• _REQUIRED WORK_
Restate the listing word for word; omit the images.
── MATERIAL TO PROCESS ──
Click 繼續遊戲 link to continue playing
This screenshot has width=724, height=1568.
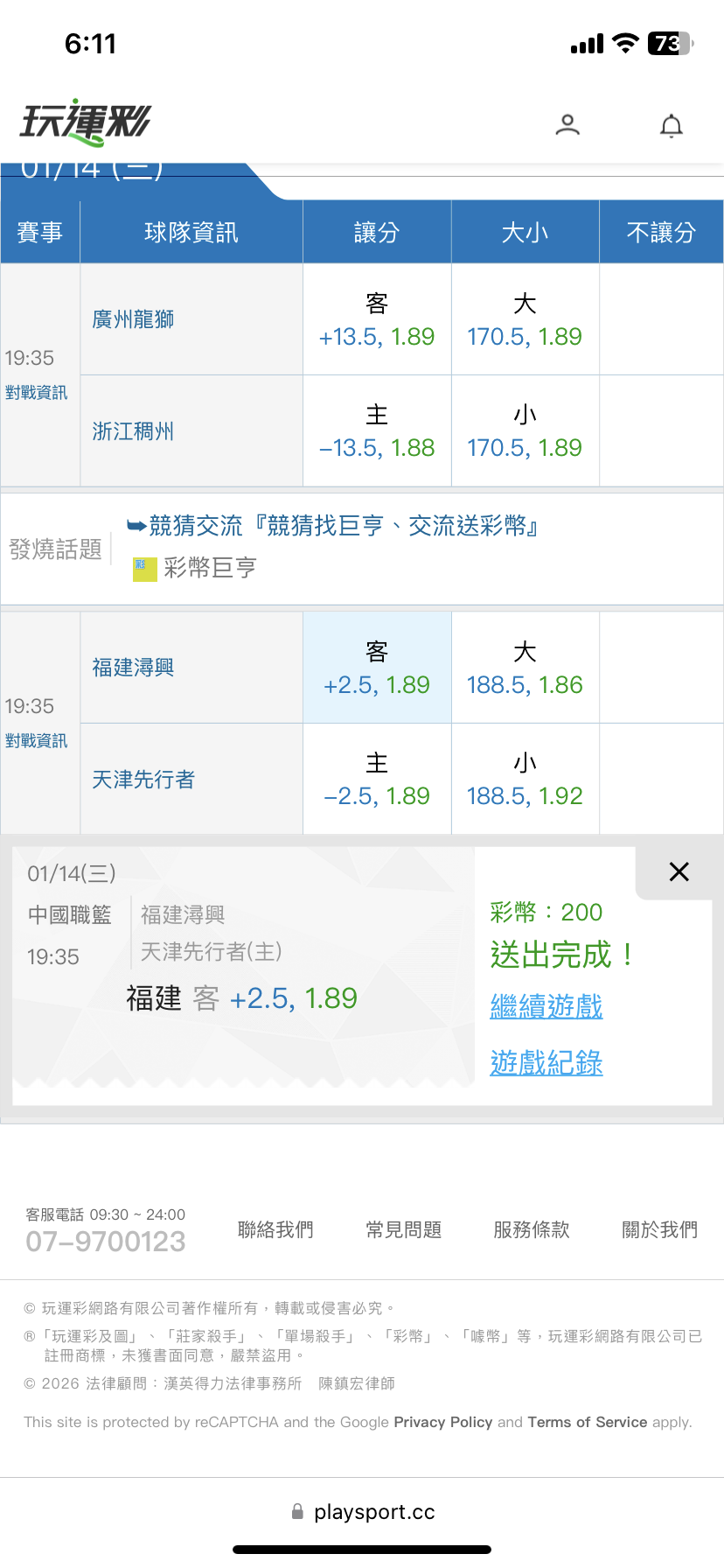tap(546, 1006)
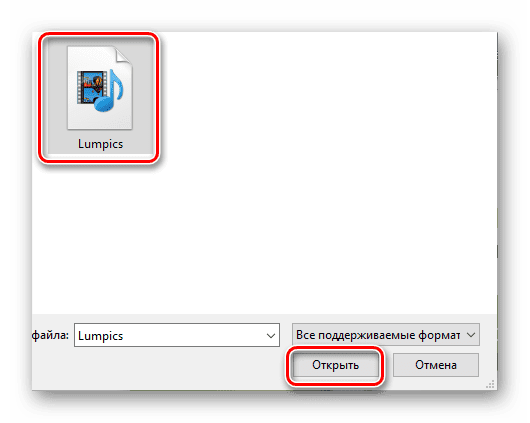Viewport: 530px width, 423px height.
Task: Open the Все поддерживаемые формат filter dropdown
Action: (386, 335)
───
• _ANSWER SPACE_
Click 繼續遊戲 link to continue playing
This screenshot has width=724, height=1568.
tap(546, 1006)
Viewport: 530px width, 423px height.
Task: Open the Все поддерживаемые формат filter dropdown
Action: (386, 335)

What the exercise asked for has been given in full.